_Requirements_
Render the data below as a Markdown table with the columns Row and Data line, numbering each non-blank line in order and skipping blank ones. Leave the pictures out.

———

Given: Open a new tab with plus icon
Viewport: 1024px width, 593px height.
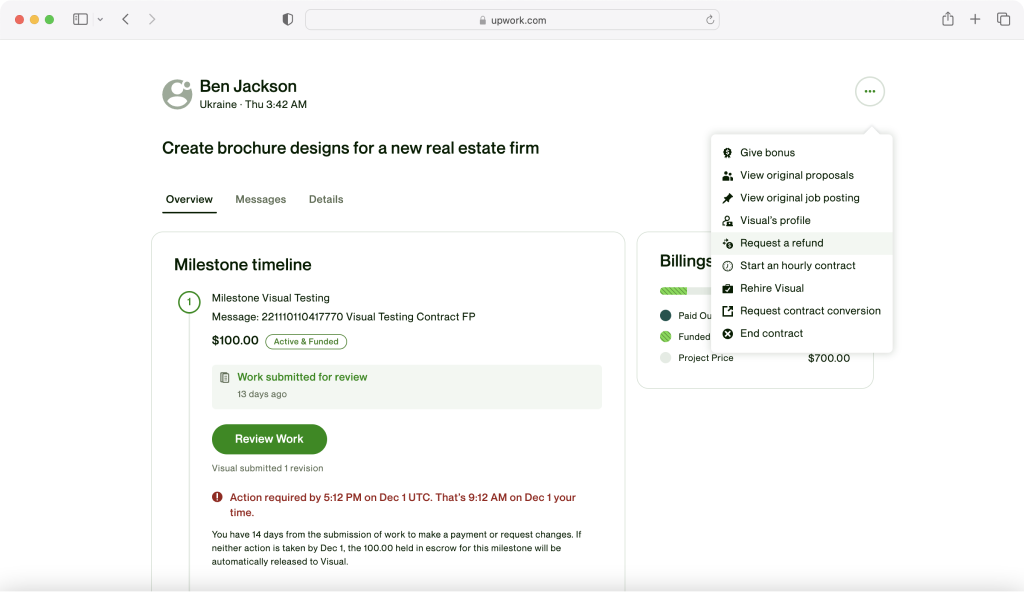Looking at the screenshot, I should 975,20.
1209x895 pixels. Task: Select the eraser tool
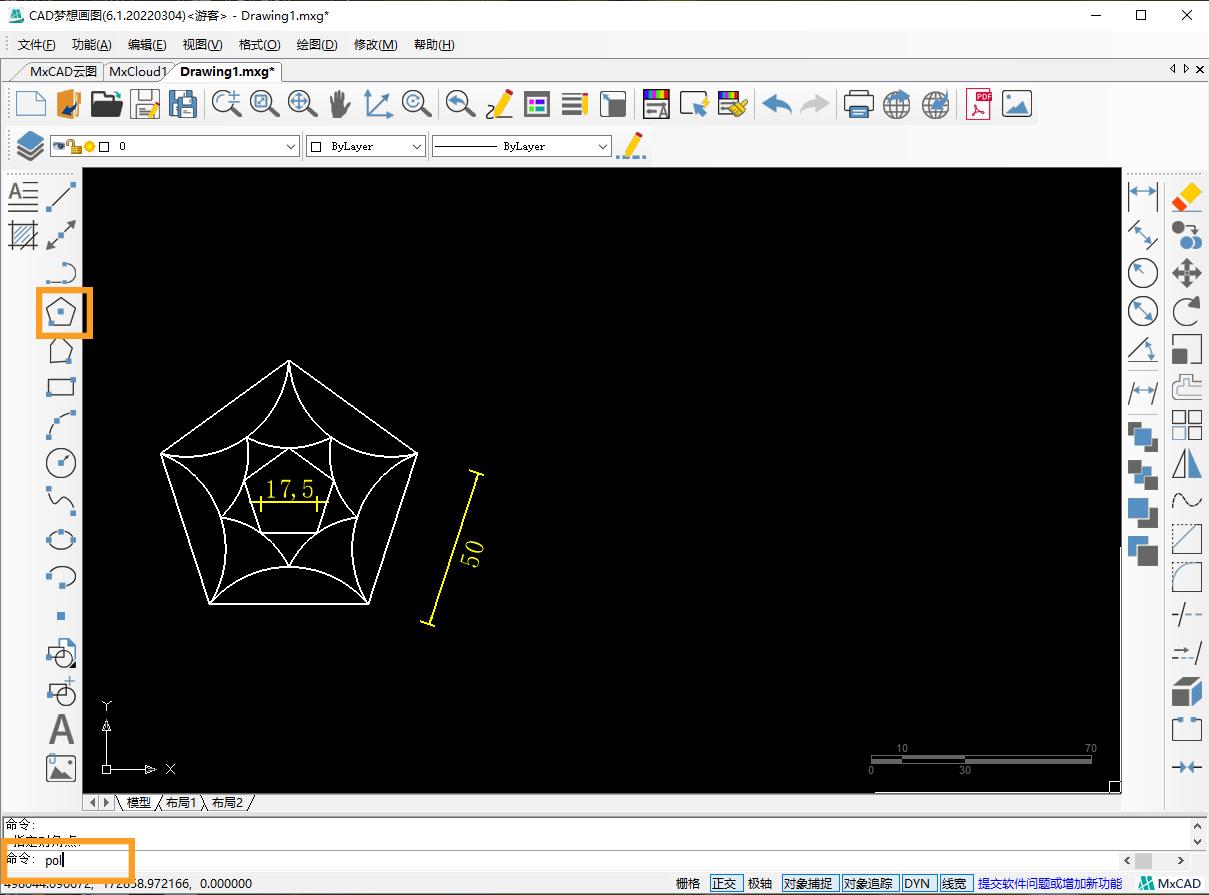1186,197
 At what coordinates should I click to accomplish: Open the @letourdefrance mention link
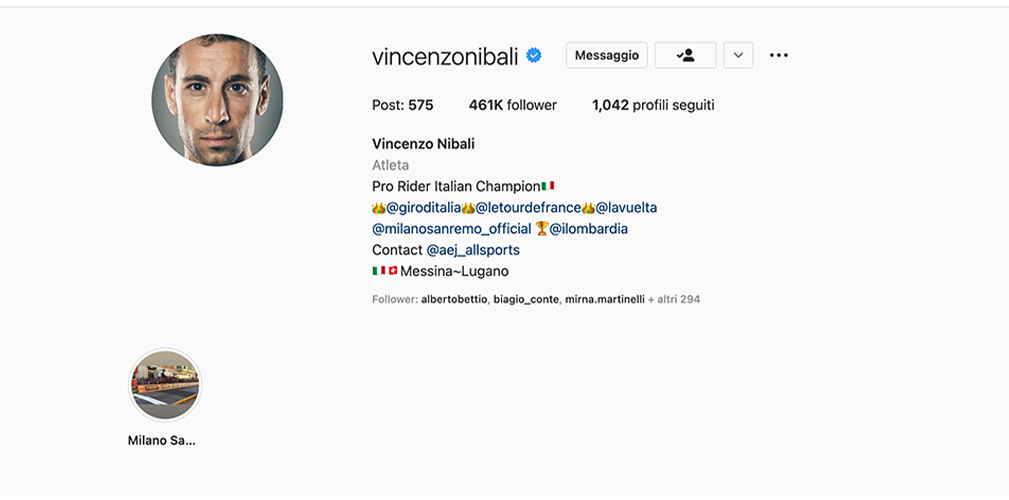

———

_Exercise solution_
| Row | Data line |
|---|---|
| 1 | Given: Open a new tab with plus icon |
| 2 | Viewport: 1024px width, 593px height. |
| 3 | Looking at the screenshot, I should 975,20. |
| 4 | 1209x895 pixels. Task: Select the eraser tool |
| 5 | 1186,197 |
| 6 |  At what coordinates should I click to accomplish: Open the @letourdefrance mention link |